In a perfect world, you have curators. Curators that are qualified, that are thoughtful, that are relatively unbiased, that promote the best information over the worst. Dpreview was a pretty decent curator. Better than the alternatives. 

Curators are powerful, because over time they attract people who want a “good” answer over a fast (and possibly biased one). Curators also can point to the best sources to acquire things, and that’s the role that dpreview should have played in the Amazon world: here’s the information you need to know, and when you’ve made a buying decision, we can help you with that. That connection was never particularly good between dpreview and Amazon, and it got worse over time. It also didn’t help that the Amazon purchase of dpreview and its long-term ownership was glossed over, either. 

At the moment, dpreview is probably still savable, but only if someone who knows what they’re doing with content feeding sales steps in and takes charge immediately, with some support from Amazon corporate (or whoever might take it over). 

I doubt that will happen. Amazon isn’t known for managers that understand anything other than brute force and size. They also don’t appear to be interested in selling the asset. Meanwhile, the photo industry itself is built on behind-the-scenes spiffs, promotions, and other incentives, which has a tendency to spill over into any content side if no Editorial Wall is erected and maintained. It’s a very tricky space. My observation is that every time an edit/sales wall is breeched, the editorial side will die, and the whole creature will eventually die as well. 

Good media always starts with good content. Which has to be defended constantly against erosion by other forces. 

I had a whole article planned about what happens when dpreview disappears that I was going to run, but dpreview hasn’t disappeared yet. So I’ll just save my further comments for the eventual funeral. 

Bonus Update #1: Someone asked me about what I’d do with dpreview. That led me to thinking that maybe it’s not digital photography review, but just digital review. Guess what? The dreview.com URL is for sale (asking US$6700). As is dtreview.com (US$2900). As you might guess from that data I’d have looked at expanding the dpreview idea into a broader digital review or digital technology review, of which the camera stuff would have been one portion. Obviously, Amazon bought and updated the technical side of running such a site. What they didn’t do is provide it any growth plan. What a shame.

Bonus Update #2: I was browsing through the Amazon-owned products and noticed something amusing. If you look at the Amazon logo, you’ll see that the arrow underneath goes from A to Z. Yep, Amazon as we know it provides everything from A to Z. Subtle, but excellent design. 

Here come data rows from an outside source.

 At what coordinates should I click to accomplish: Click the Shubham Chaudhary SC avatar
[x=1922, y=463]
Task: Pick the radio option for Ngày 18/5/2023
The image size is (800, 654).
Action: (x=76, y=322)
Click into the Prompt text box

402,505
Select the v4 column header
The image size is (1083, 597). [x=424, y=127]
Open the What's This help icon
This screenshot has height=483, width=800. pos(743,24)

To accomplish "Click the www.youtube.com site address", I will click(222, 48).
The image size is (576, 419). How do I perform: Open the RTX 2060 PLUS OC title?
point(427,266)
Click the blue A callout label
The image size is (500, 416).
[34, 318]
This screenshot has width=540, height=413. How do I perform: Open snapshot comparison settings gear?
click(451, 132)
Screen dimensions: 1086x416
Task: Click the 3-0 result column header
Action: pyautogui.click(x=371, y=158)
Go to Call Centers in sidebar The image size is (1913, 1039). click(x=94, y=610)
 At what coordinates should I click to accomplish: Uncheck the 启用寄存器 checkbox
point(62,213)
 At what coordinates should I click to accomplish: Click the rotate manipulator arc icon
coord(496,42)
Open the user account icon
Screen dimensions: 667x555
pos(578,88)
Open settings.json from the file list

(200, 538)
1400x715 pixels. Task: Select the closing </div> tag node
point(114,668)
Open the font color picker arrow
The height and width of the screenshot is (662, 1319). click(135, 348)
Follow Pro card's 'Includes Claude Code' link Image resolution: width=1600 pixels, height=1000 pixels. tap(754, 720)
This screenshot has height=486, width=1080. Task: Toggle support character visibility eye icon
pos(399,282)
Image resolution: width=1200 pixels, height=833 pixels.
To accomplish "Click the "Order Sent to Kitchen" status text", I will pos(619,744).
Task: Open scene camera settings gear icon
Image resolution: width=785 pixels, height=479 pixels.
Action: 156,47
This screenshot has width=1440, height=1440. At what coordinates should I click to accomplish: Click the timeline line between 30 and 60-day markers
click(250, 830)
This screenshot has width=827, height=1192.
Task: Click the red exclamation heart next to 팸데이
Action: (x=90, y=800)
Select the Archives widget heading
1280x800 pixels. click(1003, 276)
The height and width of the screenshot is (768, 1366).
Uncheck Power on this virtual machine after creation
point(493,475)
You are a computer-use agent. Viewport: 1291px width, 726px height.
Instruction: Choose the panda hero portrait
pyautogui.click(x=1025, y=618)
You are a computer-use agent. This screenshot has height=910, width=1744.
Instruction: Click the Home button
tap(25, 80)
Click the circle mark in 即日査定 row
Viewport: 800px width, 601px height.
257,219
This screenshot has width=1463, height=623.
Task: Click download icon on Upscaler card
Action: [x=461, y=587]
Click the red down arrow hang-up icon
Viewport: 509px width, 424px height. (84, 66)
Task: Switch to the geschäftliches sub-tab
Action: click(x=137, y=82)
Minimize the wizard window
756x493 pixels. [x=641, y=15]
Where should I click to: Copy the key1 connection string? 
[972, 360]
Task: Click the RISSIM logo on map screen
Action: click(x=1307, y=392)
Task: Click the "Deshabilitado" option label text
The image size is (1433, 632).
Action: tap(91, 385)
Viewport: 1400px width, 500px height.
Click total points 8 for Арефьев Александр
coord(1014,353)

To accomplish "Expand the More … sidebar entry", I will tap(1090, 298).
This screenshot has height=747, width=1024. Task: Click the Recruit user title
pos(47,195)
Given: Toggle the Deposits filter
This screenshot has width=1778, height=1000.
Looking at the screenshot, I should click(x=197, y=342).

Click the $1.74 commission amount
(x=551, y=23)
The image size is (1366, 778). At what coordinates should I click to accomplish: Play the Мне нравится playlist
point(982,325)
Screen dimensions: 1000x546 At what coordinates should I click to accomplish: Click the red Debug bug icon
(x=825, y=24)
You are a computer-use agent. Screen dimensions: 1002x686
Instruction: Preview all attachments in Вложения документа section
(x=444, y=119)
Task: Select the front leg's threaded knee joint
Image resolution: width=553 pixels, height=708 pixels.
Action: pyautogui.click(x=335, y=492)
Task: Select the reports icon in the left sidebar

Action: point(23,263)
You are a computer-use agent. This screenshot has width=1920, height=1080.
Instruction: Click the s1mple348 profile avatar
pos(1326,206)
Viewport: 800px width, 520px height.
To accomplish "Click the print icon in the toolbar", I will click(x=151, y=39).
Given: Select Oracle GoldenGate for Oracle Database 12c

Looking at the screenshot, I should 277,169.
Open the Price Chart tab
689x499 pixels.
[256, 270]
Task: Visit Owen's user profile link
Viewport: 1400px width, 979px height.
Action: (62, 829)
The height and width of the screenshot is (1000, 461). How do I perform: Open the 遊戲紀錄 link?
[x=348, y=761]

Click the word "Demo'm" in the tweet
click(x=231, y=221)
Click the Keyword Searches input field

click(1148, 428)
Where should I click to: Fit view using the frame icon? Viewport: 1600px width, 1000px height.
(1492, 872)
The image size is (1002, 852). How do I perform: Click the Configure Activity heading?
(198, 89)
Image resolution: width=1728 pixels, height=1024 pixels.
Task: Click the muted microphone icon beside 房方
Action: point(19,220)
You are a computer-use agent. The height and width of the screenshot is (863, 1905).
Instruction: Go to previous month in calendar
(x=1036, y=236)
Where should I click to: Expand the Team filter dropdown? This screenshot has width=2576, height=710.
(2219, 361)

However, look at how Amazon fumbled most of their other logos. Alexa provides everything from A to A (you can’t make this stuff up ;~). Blink gives you B to K. Prime gives you P to E, but Prime Now gives you I to O for some reason. Likewise, Amazon Publishing is Z to I and Prime Video is I to D. 

All this just goes to prove my point: Amazon has no idea what they’re doing or what their business actually is. They can’t even get their logos right. Funny thing is, they did once in a while get it correct (put the sub-service name just to the right of the arrow swoosh, as they did in Amazon Home Services and Amazon Basics). 

This kind of lack of clarity and coordination starts at the top of the company. Since I just got my Amazon stock voting document, I’ll be voting against the current management and board ;~).